5mins of Postgres E4: Writing your own custom Postgres aggregates with Rust or raw SQL
Today we'll take a look at how to write custom aggregates in Postgres using either Rust or raw SQL.
Share this episode: Click here to post to twitter, or sign up for our newsletter and check out the newsletter archive and subscribe to our YouTube channel.
Let's get started!
The way to think about aggregates in Postgres: they're essentially functions that take input values and then combine that into a resulting value. For example a sum of integers or a JSON aggregate function, which can take individual rows and aggregates them into one resulting JSON object. Conceptually, this also exists in other languages. In Rust itself, there are iterators and those iterators can also help you collect the data into a particular data type to summarize that data. The way that aggregates work in Postgres is actually pretty straight forward. Surprisingly, a lot of people don't know about this.
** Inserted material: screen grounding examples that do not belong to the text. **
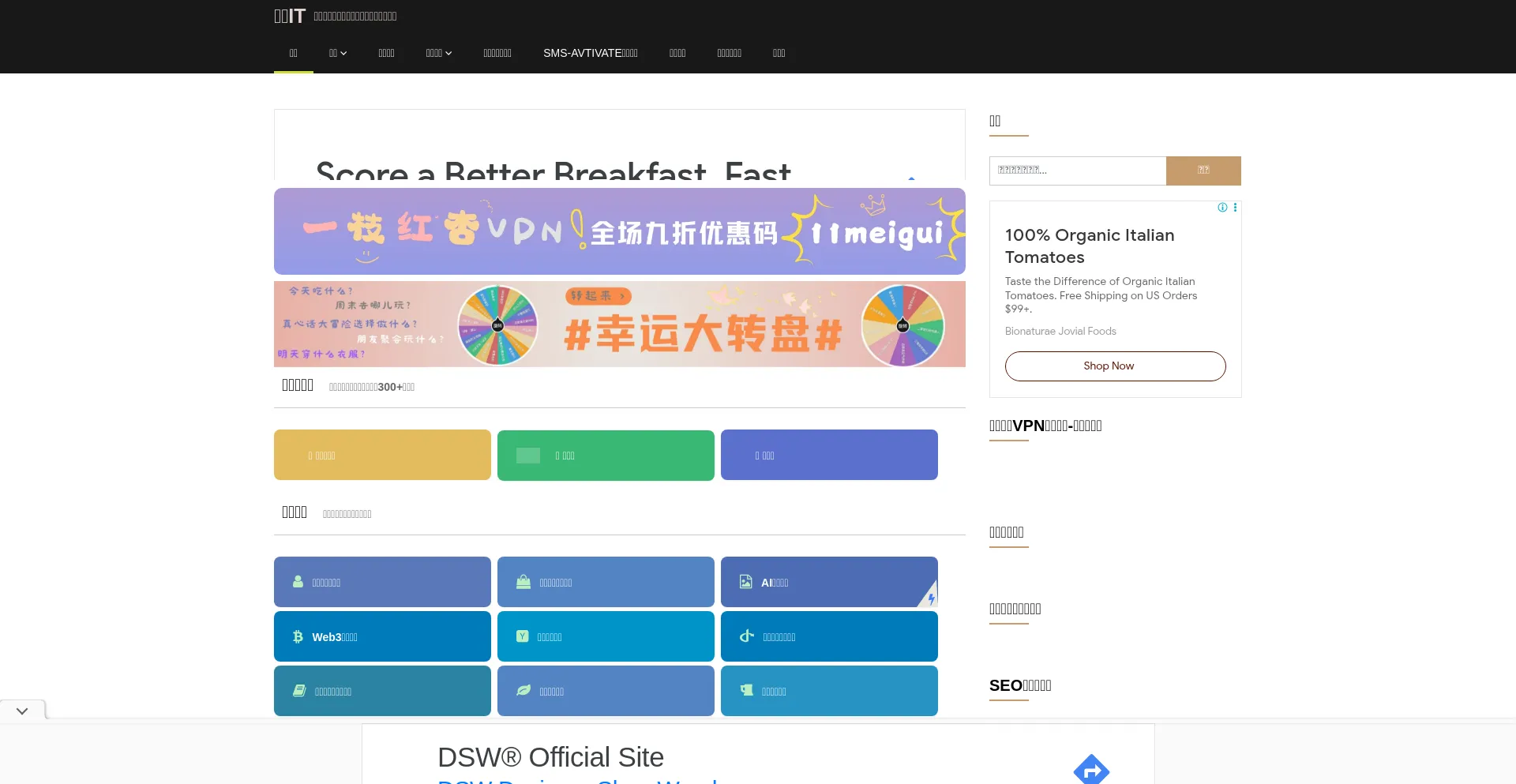This screenshot has height=784, width=1516.
Task: Click the ad info icon in the sidebar ad
Action: click(1222, 208)
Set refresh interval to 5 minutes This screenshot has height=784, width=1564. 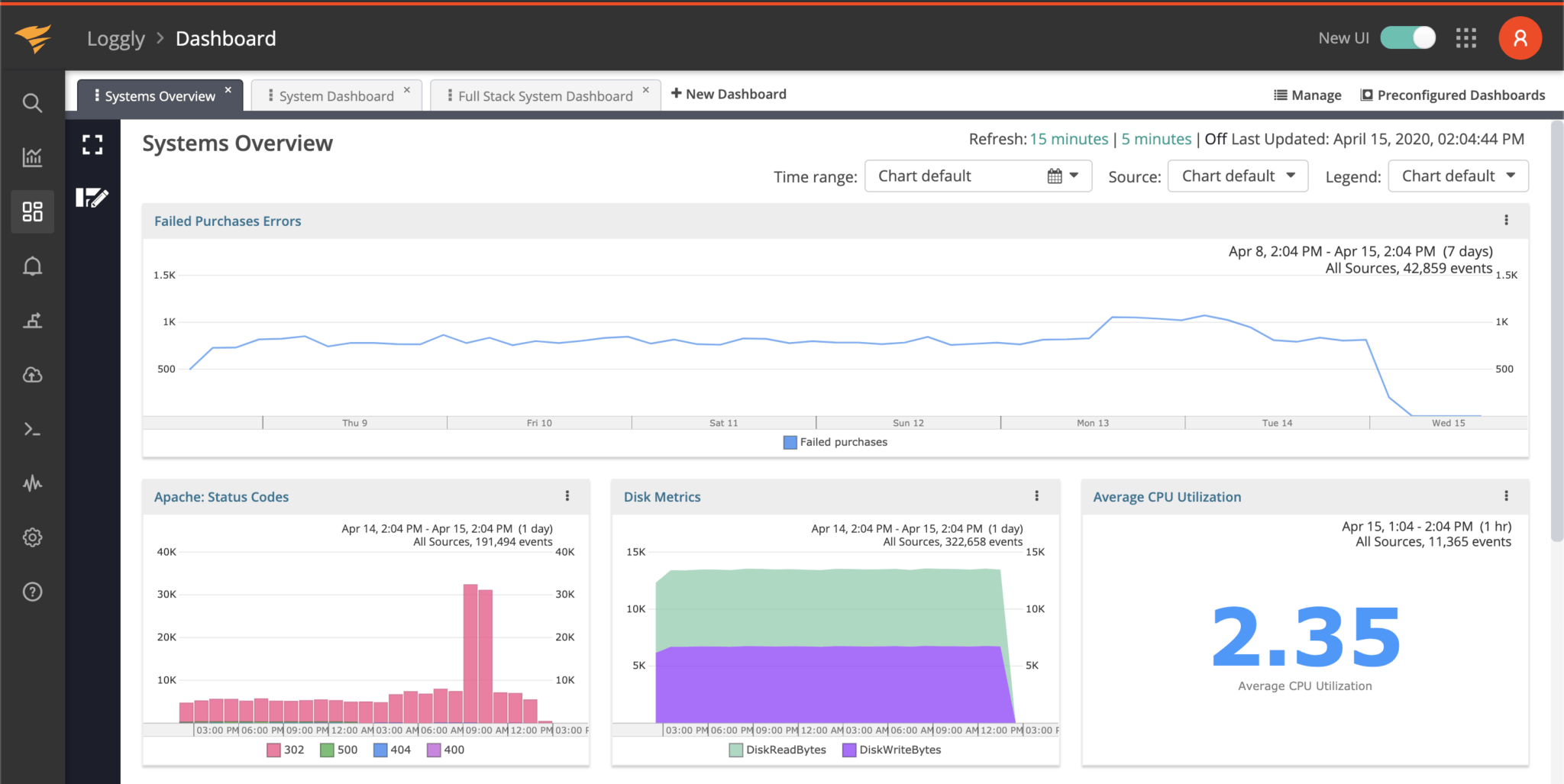(1156, 139)
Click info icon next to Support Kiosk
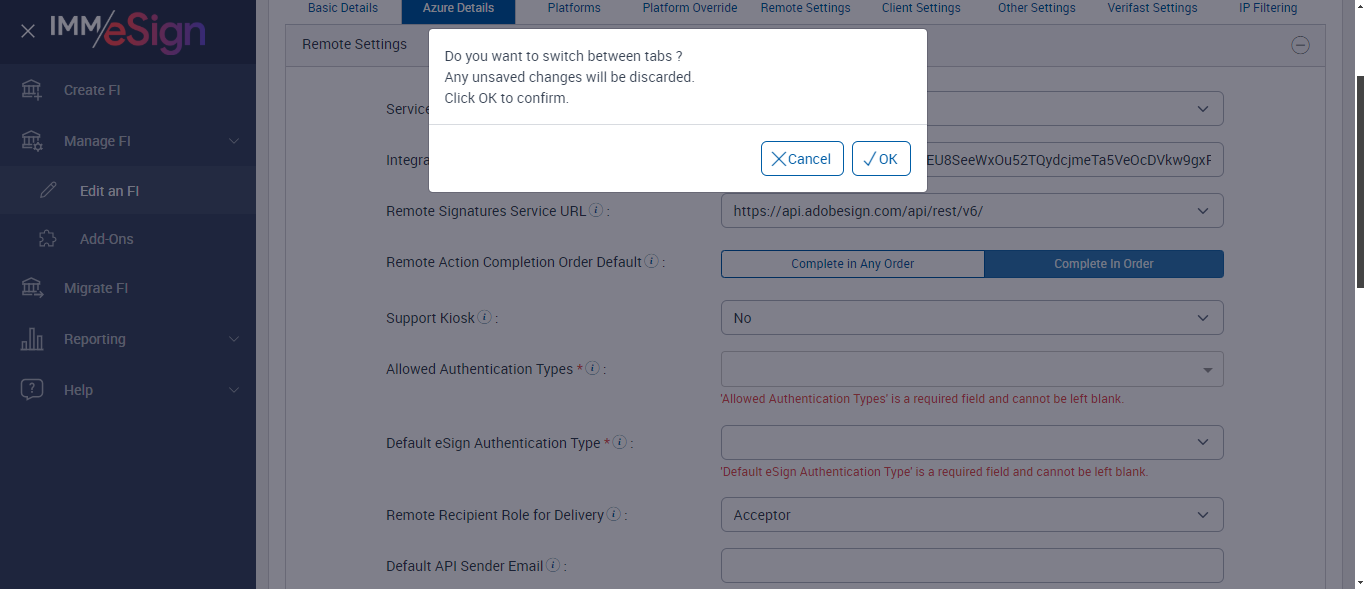This screenshot has height=589, width=1366. (x=485, y=318)
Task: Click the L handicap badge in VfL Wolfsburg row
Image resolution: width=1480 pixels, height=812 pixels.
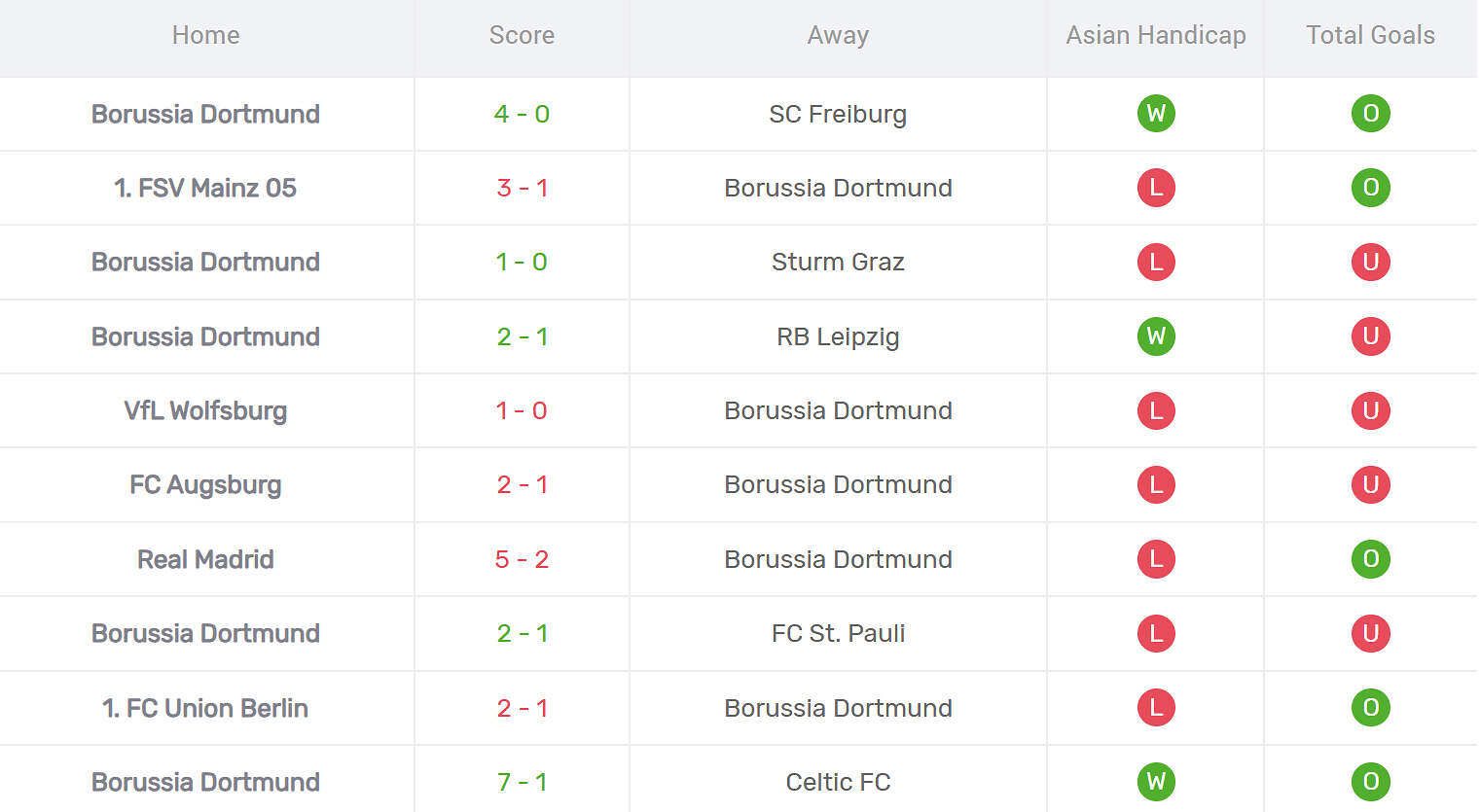Action: pos(1156,410)
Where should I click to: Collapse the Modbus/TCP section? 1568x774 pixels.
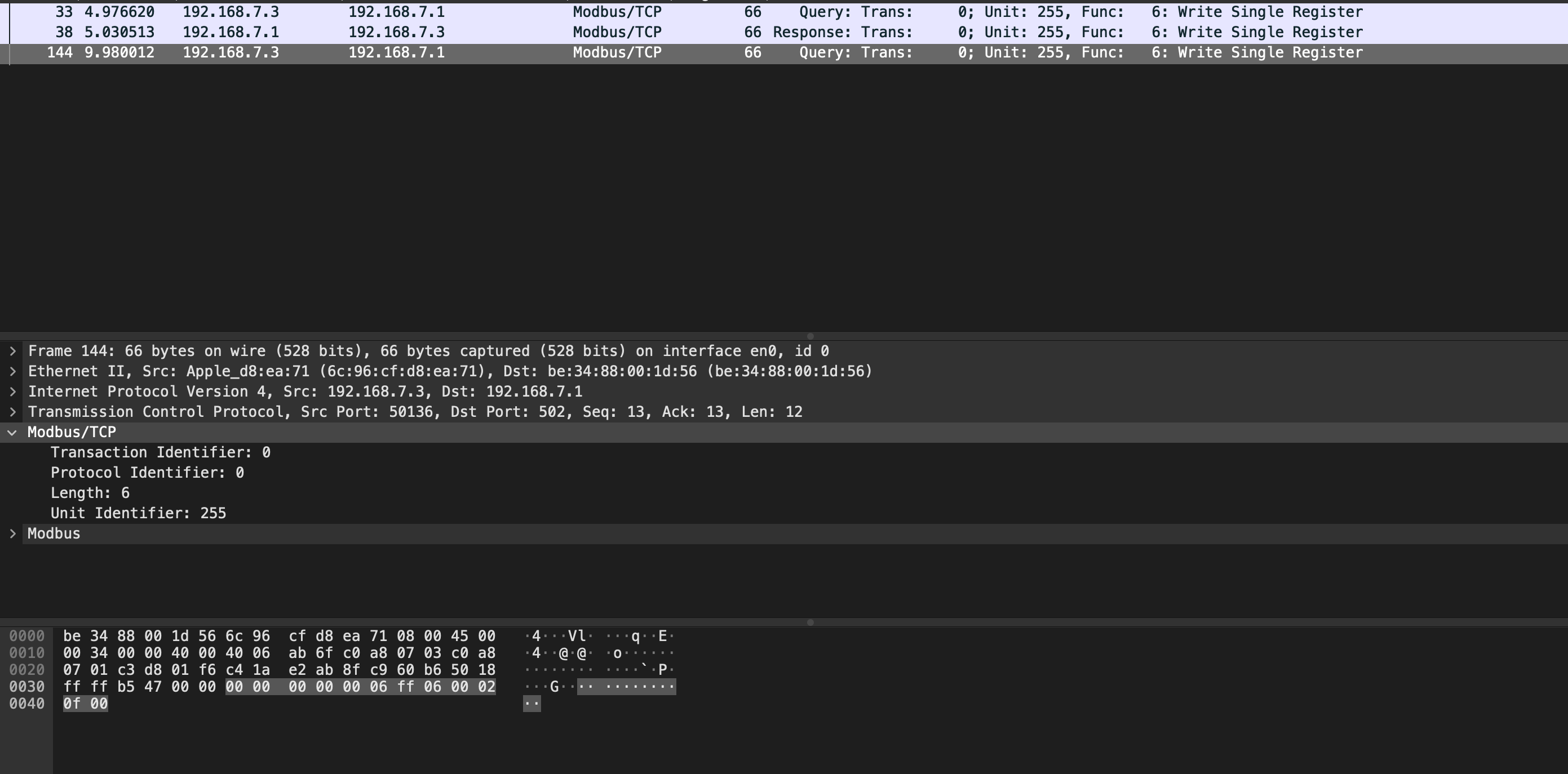[12, 432]
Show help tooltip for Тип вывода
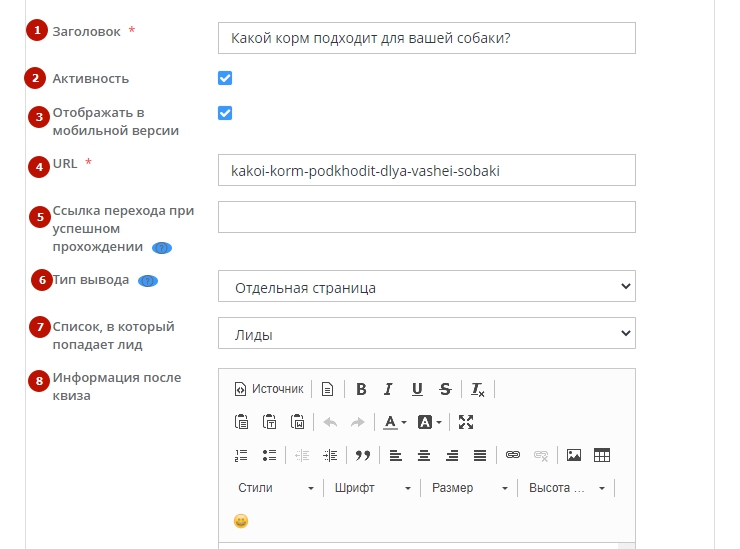Viewport: 740px width, 549px height. (148, 281)
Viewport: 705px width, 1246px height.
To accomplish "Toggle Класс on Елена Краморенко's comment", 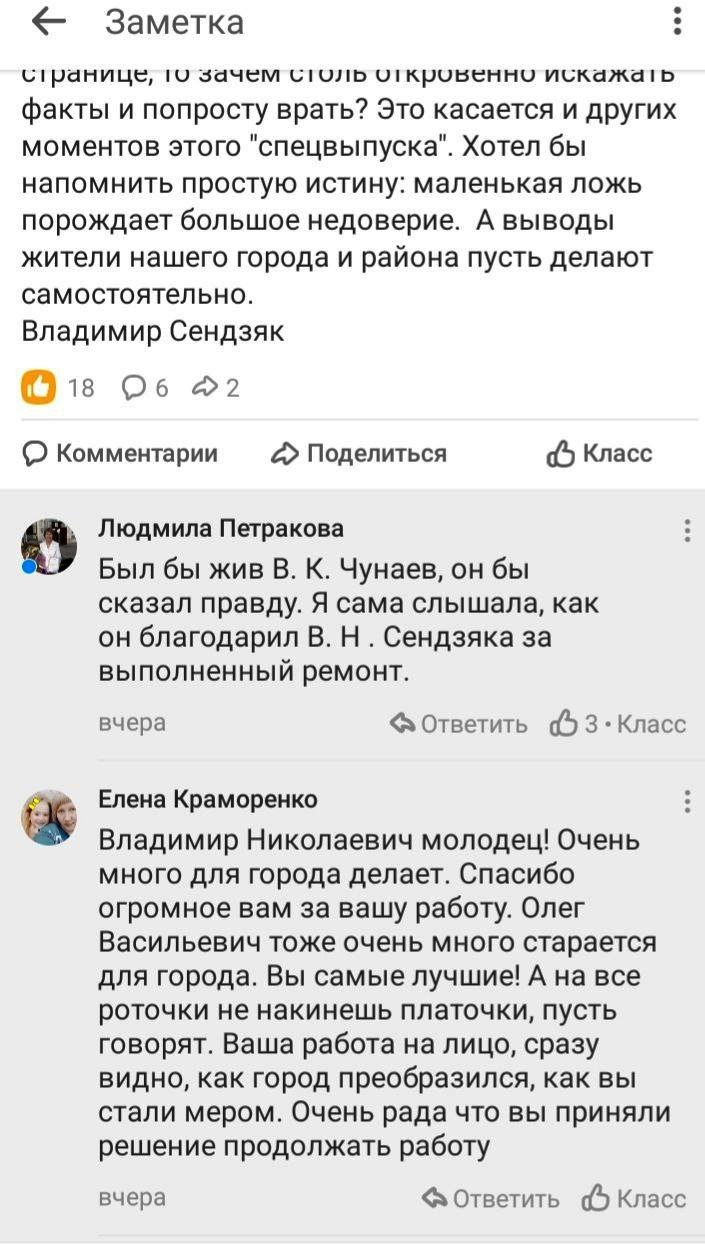I will click(634, 1198).
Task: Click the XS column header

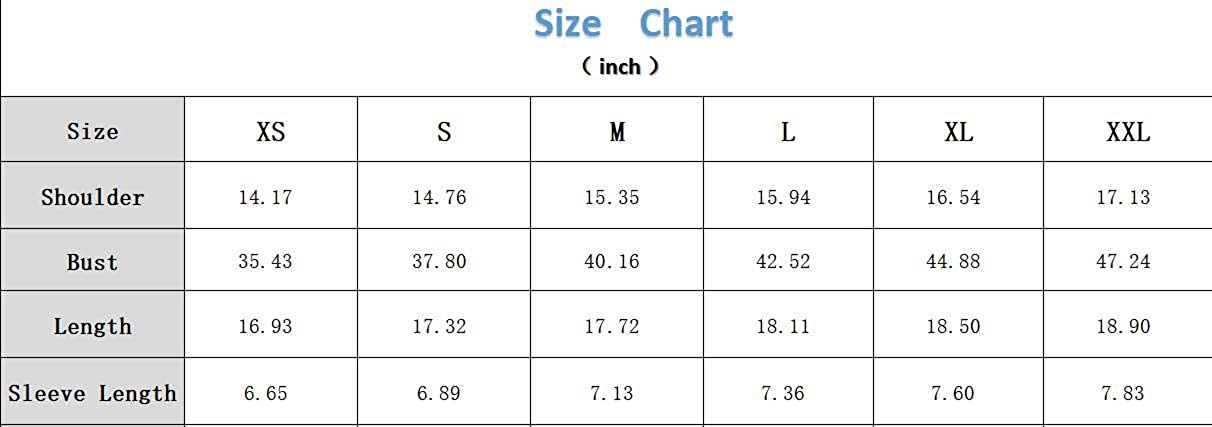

It shows the power of Postgres and how it allows you to customize each aspect of the database, similar to how it supports custom data types (see our articles on custom data types in Rails and Postgres and in Django and Postgres).
In the article, you can see the simplest version of a sum function using raw SQL. First, creating a function that gets executed each time the state needs to be updated. In this mentioned case, we're just adding the value itself to the input value and then we take the last state as the result.
You can run this yourself. Pretty simple.
It is similar to how you would write this in Rust. You have a variable and then inside the loop, you keep adding to a variable. Then you return the value of that variable. Postgres can do more things than just that though. There's also a way to write custom combine functions that let you handle partial aggregates which then let you use parallel processing in Postgres.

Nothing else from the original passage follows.